After that successful operation, hospital visits reduced and daily pills were the only reminder of my kidney problems until my twenties when I started to experience urine infections. Hospital appointments increased again, but it was so normal for me that I was surprised when my new partner showed concern. It came as a huge shock when the consultant mentioned haemodialysis and transplant as the future I was looking forward to.

However my poor little shrunken kidneys soldiered on for another decade, even with quite a lot of abuse, 2004 was when functionality really started to decline; I began to feel dreadful and had periods off work as I was so fatigued. The NHS kicked into action with x-rays, dieticians, more blood tests and EPO injections - which are such a health booster.

By September, haemodialysis was imminent as kidney function fell below 6% and I had my fistula created. A month later, I was starting dialysis at Swindon’s Great Western Hospital. I remember thinking that my life was entering a new chapter, which I wasn’t looking forward to.

I watched a lot of films and read a lot of books during my 3 hour sessions, but it really was a chore every other day, with no time off for good behaviour and no excuses.

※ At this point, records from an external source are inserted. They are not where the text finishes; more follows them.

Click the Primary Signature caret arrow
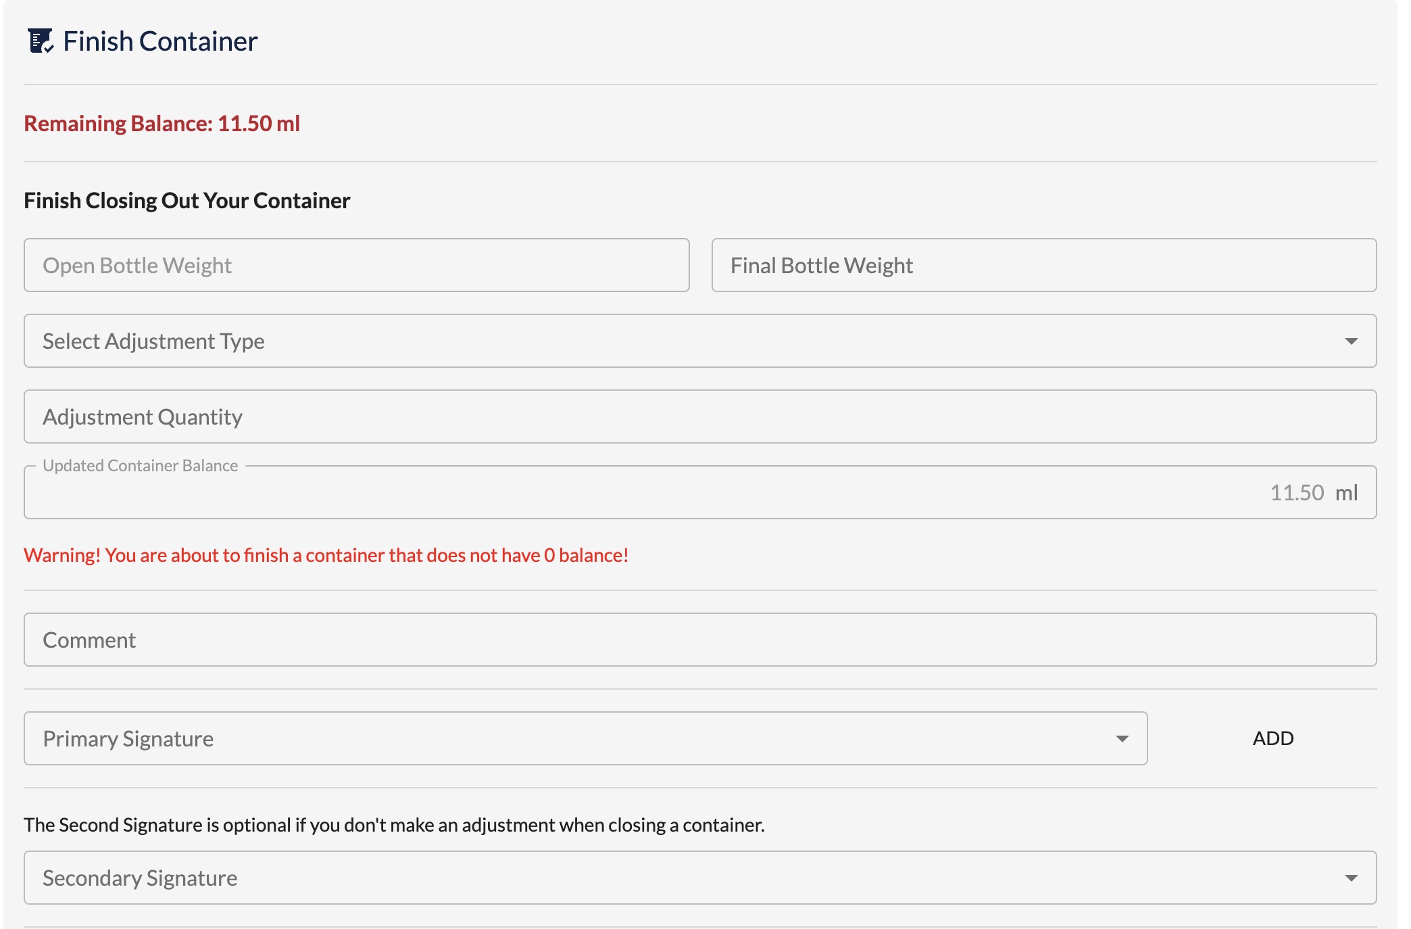 click(x=1122, y=739)
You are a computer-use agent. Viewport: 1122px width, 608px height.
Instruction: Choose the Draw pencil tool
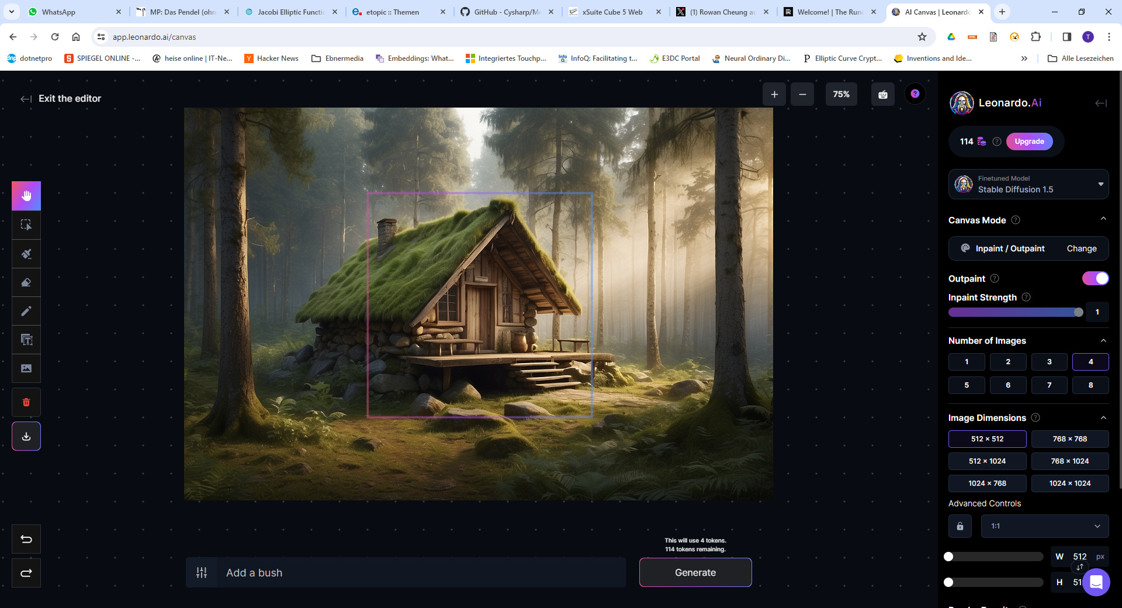(26, 311)
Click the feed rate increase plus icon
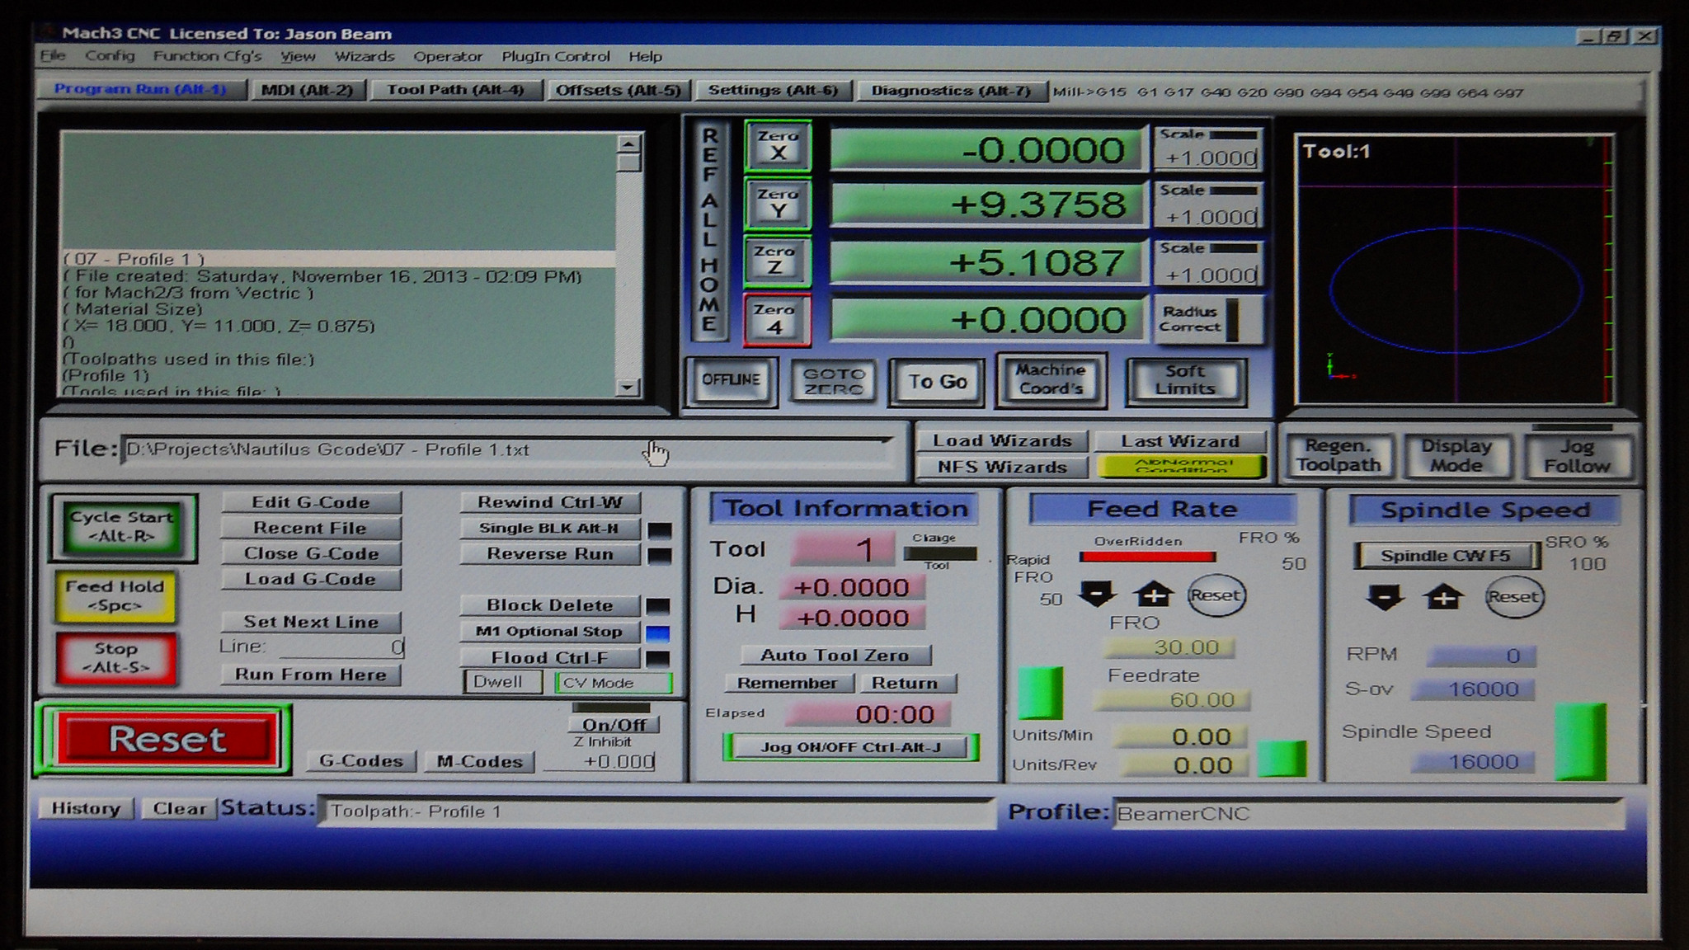This screenshot has height=950, width=1689. pyautogui.click(x=1153, y=594)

I remember dialysing on my 40th birthday and feeling quite depressed about it. I was still working and my employer was very kind, letting me work from home when I felt up to it. After a few months on dialysis, I felt a lot better but still easily fatigued. My partner and several family members had blood tests to see if they could donate - unfortunately none were suitable so dialysis and the transplant waiting list were to continue.

The best fortnight of dialysis was when we had a much needed holiday in Tenerife. Dialysing in another country was interesting and the view from the window was significantly better than Swindon had to offer! During those years on dialysis, I made some good dialysis friends and the nurses were (and still are) lovely. BUT 2 months after our fabulous Tenerife holiday I got the call - third time lucky - and the transplant went ahead on 5th April 2008.

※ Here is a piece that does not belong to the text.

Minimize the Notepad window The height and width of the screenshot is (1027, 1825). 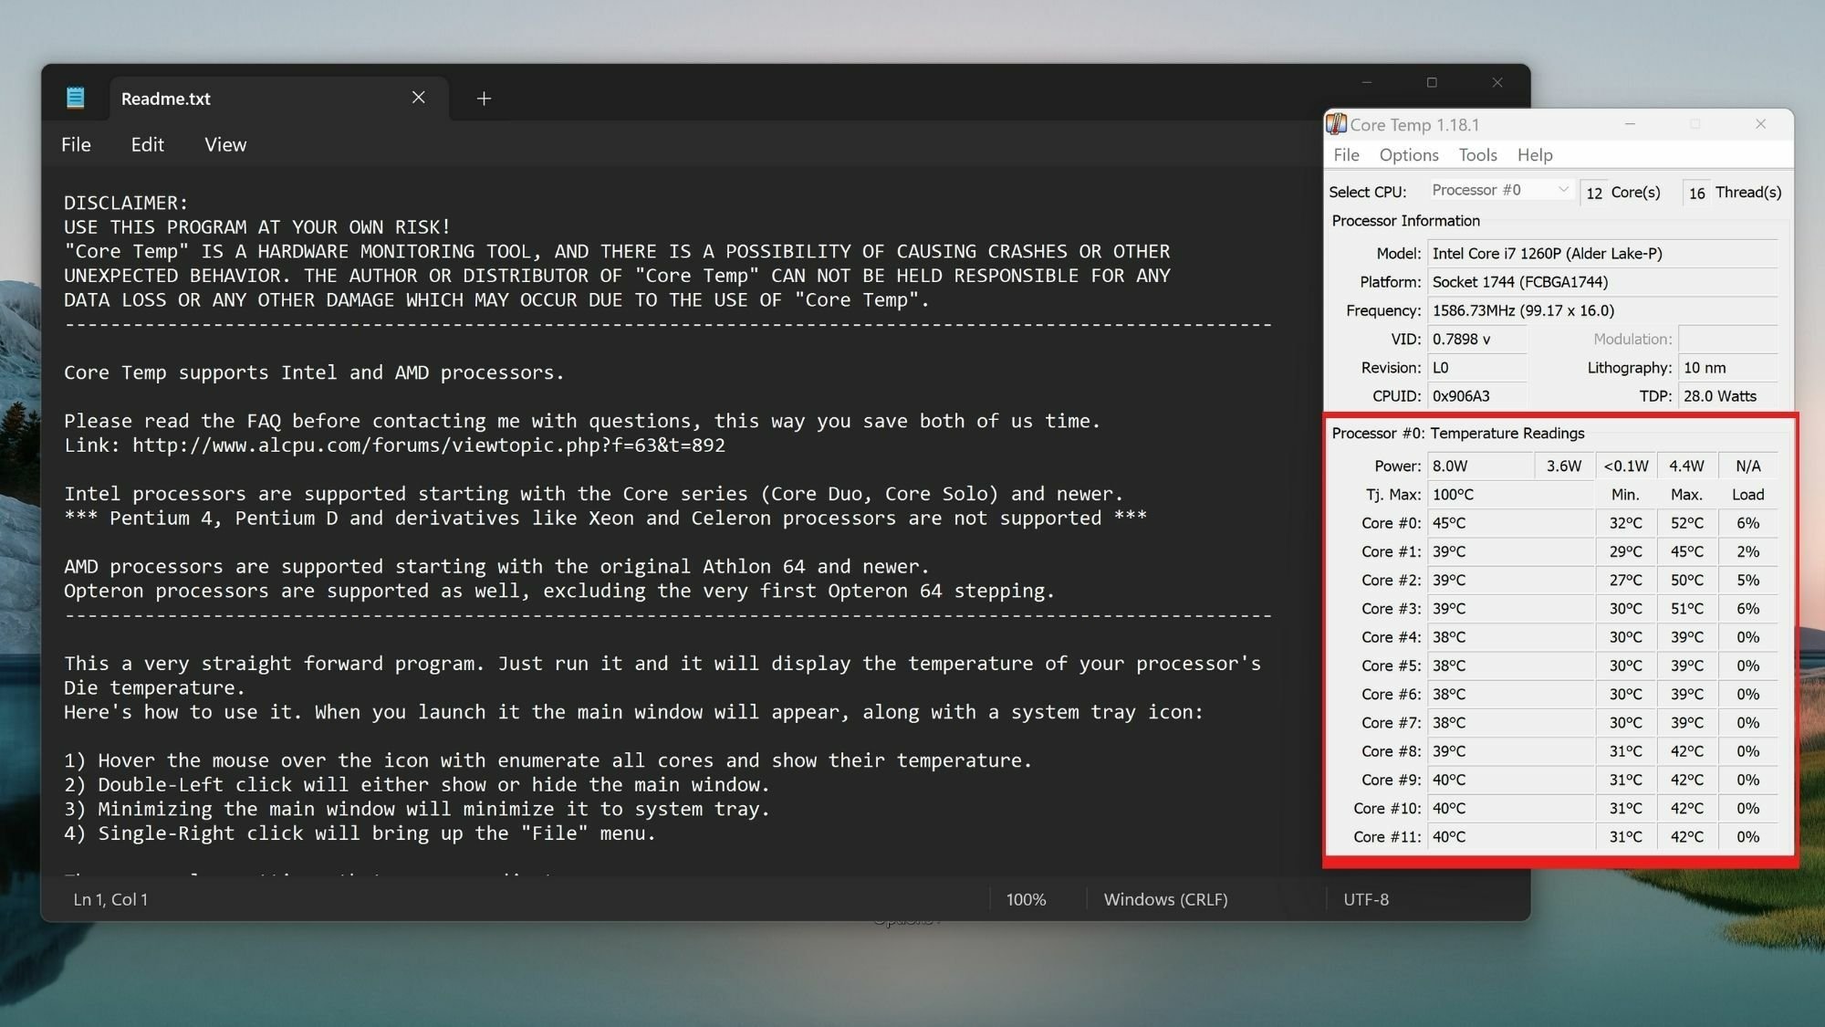click(x=1366, y=83)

My new kidney took a month to wake up, what a terrible time after being so hopeful. I had to go back on dialysis and I was still on the renal diet and taking even more drugs. I felt dreadfully depressed although doctors kept saying it’s not uncommon. Oh, the relief when I finally had a blood test and Dr Harden said I didn’t need dialysis - wow, that was a good day!

So, that was 17 years ago. My new kidney has only ever reached a maximum of 30% function but that’s plenty and I’ve recently started EPO injections again - my kidney is still doing ok.

My life following transplant has been barely impacted; I work full time, I love gardening on our allotment with my partner, and I have a very happy, pretty healthy, life.”